Elvis In Hawai'i
Author: Jerry Hopkins
Publisher: The Bess Press
ISBN: 1-57306-142-5 (paperback, 88 pp.)
If you follow the news about Elvis publications, you will have heard about this book for some time already. It's been promised for a while and we've been looking forward to it for at least two reasons: firstly, it is written by Jerry Hopkins, the author who gave us our first real Elvis biography ("Elvis: A Biography") in 1972, and secondly because it deals with a part of the world for which we as fans seem to have a very special liking, Hawaii, or, as this book spells it, "Hawai'i" -- and who am I to argue?
Don't be too put off by the apparently meagre number of pages. There are just 88 of them, and that includes the index, but they are at least large-sized (roughly A4 -- that's US Letter for those of you over there). Mind you, the print is fairly large and much of the real-estate is taken up by a large number of illustrations -- largely photos of Elvis, but also a few of memorabilia, film posters, sheet music, and other interesting items, so there really isn't a huge amount of text anyway. The paper used is heavy and seems to be of good quality, as is the binding, so although this is a "paperback", it presents itself better than most publications of that type.

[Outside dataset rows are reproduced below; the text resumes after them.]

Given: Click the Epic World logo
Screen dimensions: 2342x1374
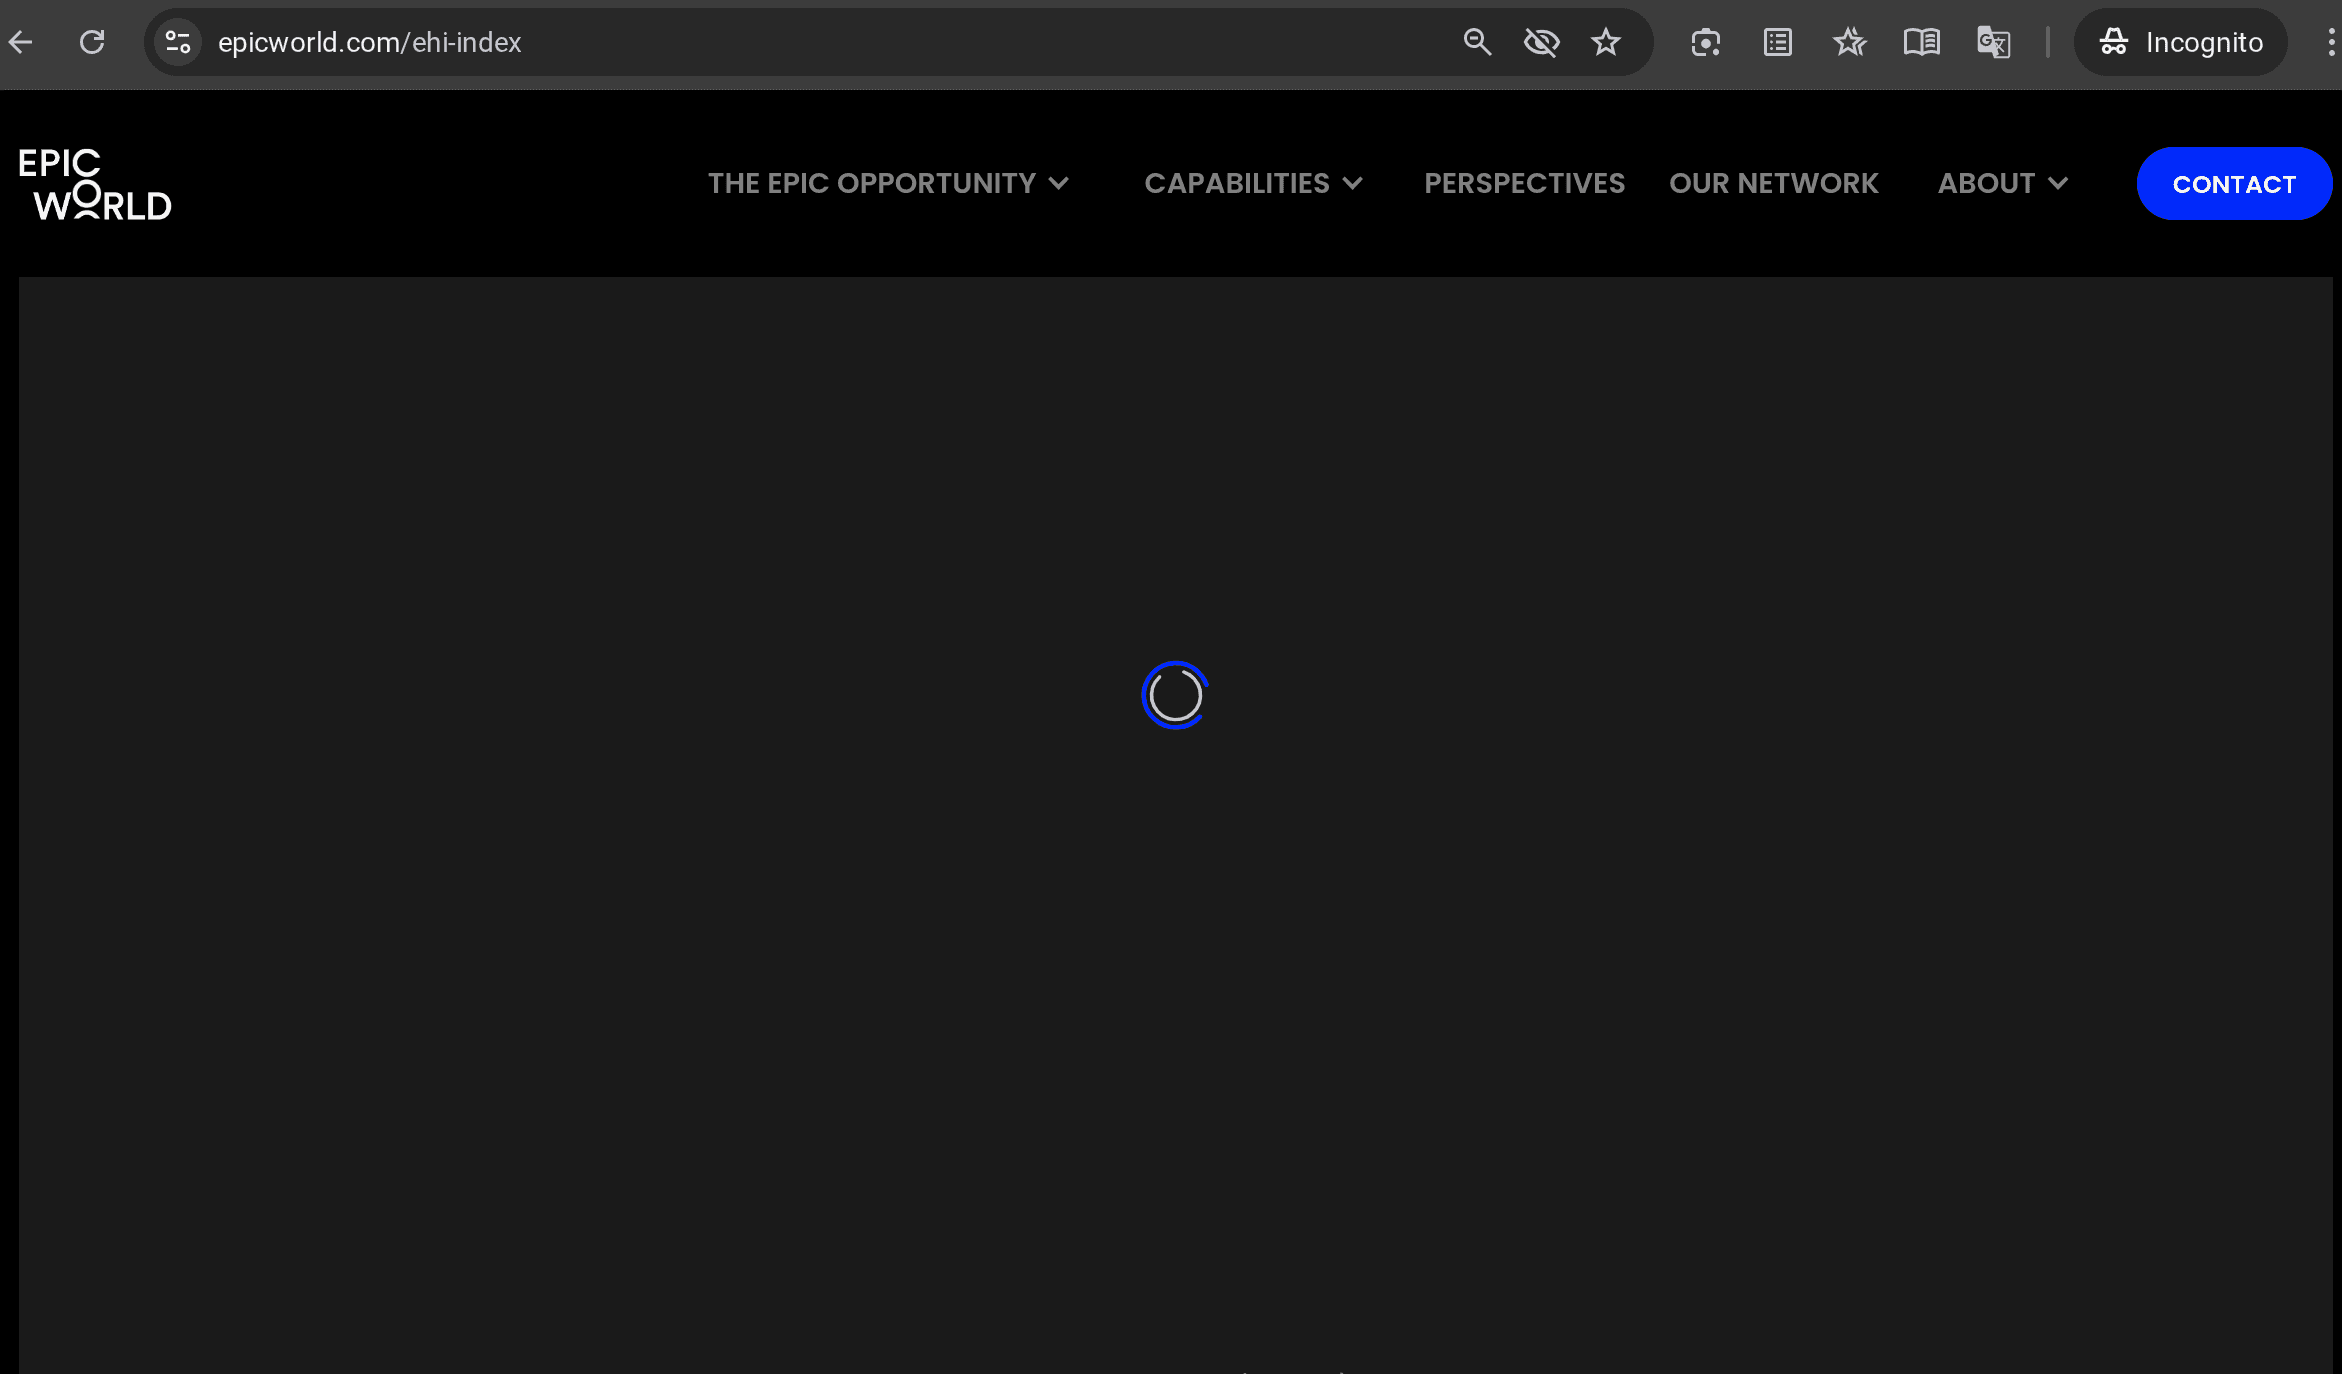Looking at the screenshot, I should [95, 184].
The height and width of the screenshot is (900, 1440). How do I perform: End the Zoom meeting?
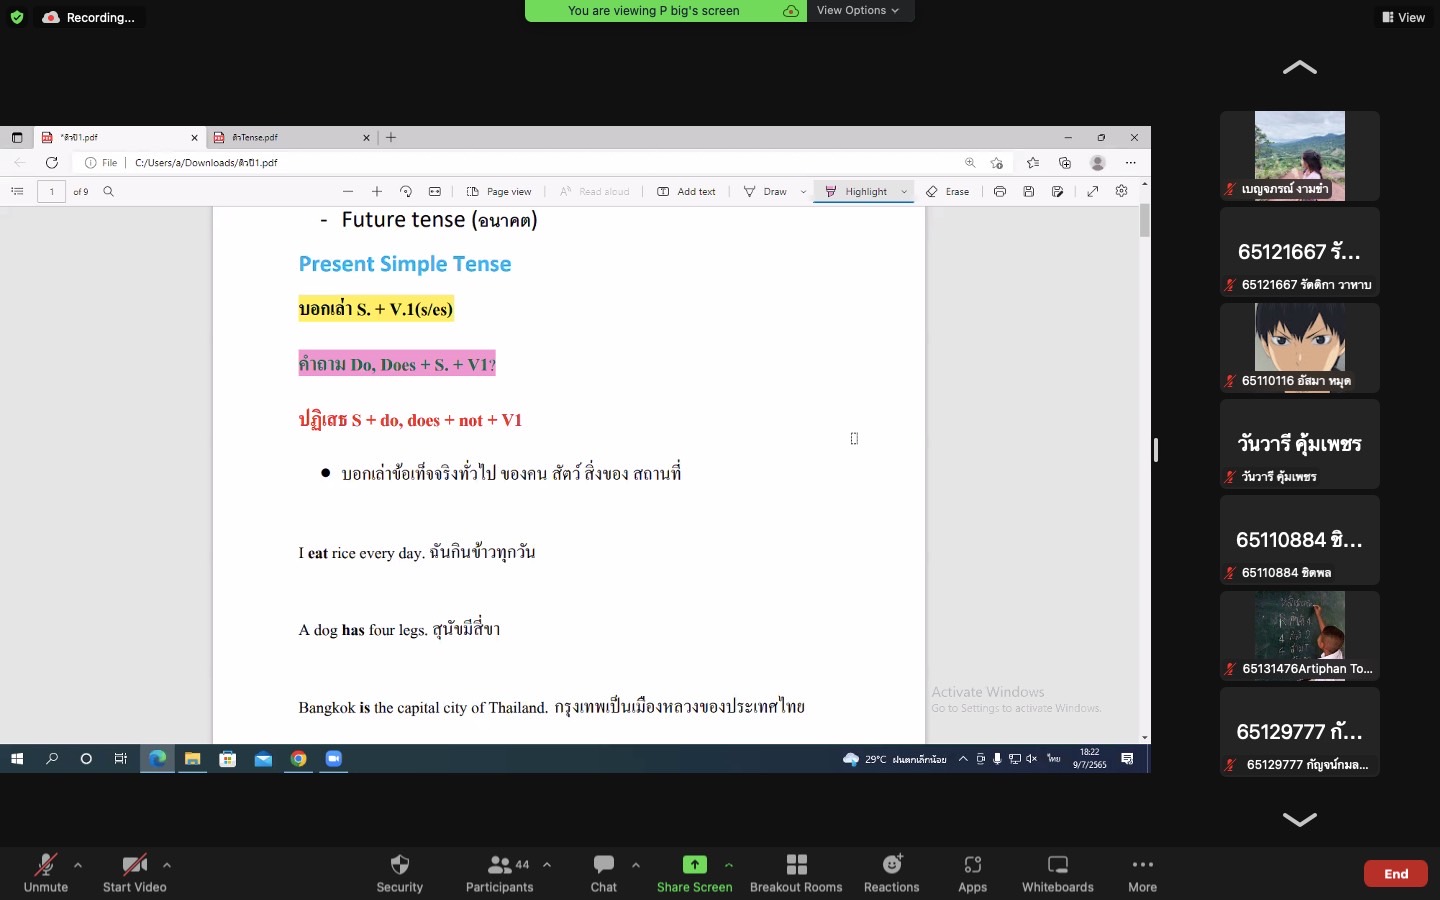click(x=1395, y=873)
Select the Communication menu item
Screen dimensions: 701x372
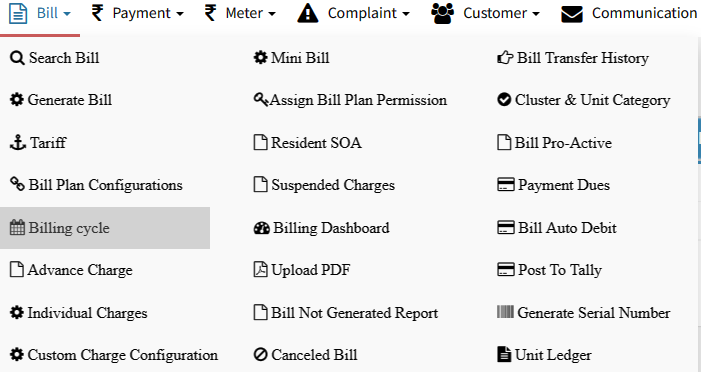click(x=629, y=13)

Jerry Hopkins was a boon to the Elvis fan in 1972. At the time, little printed material was available, other than "Elvis Monthly" and its related annual, "Elvis Special," but these largely contained essays and articles by fans, not the in-depth stuff we were looking for. Hopkins' "Elvis: The Biography" gave us just about all there was to know then about Elvis and we lapped it up. Hopkins returned to Elvis in 1980 with "Elvis: The Final Years," an equally fair look at what had happened in the interim.
Does "Elvis in Hawai'i" live up to its pedigree? Well, yes and no! Let's get the "no" part out of the way first. If you're expecting some nitty-gritty about what Elvis got up to in Hawaii, this book does not provide it. Instead, it deals fairly superficially with Elvis's affection for the islands, what he did there professionally, and what aspects of the islands influenced him. There's nothing heavy here. Instead, "Elvis in Hawai'i" is very much a lightweight book for fans to browse through, enjoying the illustrations (except for the one on page 76, which is really badly reproduced, or perhaps it's just my copy!), some of which have not been seen before, and taking in the text.
There are seven chapters, each of which can be approached separately, even though they are written in chronological order of the periods they cover. In general terms they deal with Elvis's acquaintance with and his first concert in the islands, his efforts on behalf of the Pearl Harbour memorial, his three films there, Aloha Via Satellite, and Elvis's last visit there. Interspersed are some interesting additional pieces, looking more closely at other aspects of the islands, including James Shigeta (who played in "Paradise Hawaiian Style"), Kui Lee (who wrote "I'll Remember You"), Hawaiian memorabilia, and a very interesting, but all too brief look at the relationship between real Hawaiian music and its Caucasian variations.
As in his previous Elvis books, Hopkins remains honest and does not shirk from saying when he doesn't like something, and he clearly doesn't hold either "Girls! Girls! Girls!" or "Paradise, Hawaiian Style" in high regard -- probably rightly so! Quite why he seems to be so impressed with Donna Butterworth, I can't imagine, however, and I don't entirely agree that "We're Coming In Loaded" is about shrimp fishing! The most obvious error in the book is also linked to these two films: the photo that accompanies the Introduction, showing a lei-bedecked Elvis being interviewed by Tom Moffatt at Honolulu airport in 1962 is captioned as showing Elvis "wearing the yachting cap he'll wear in 'Paradise, Hawaiian Style', 1962".
Hopkins' dislike of these two movies is countered by his obvious admiration for Elvis's contribution to the fund-raising efforts required to build the USS Arizona Memorial in Pearl Harbour, and he devotes a lot of space to this section, which is also extremely well illustrated. He devotes a couple more pages to the Aloha Via Satellite show, but seems less enthusiastic about it and this is perhaps understandable, for Aloha was more about the show than about the man.
"Elvis In Hawai'i" will not disappoint if you are not looking for any revelations; it's a pleasant read and is well illustrated. Most fans will enjoy it.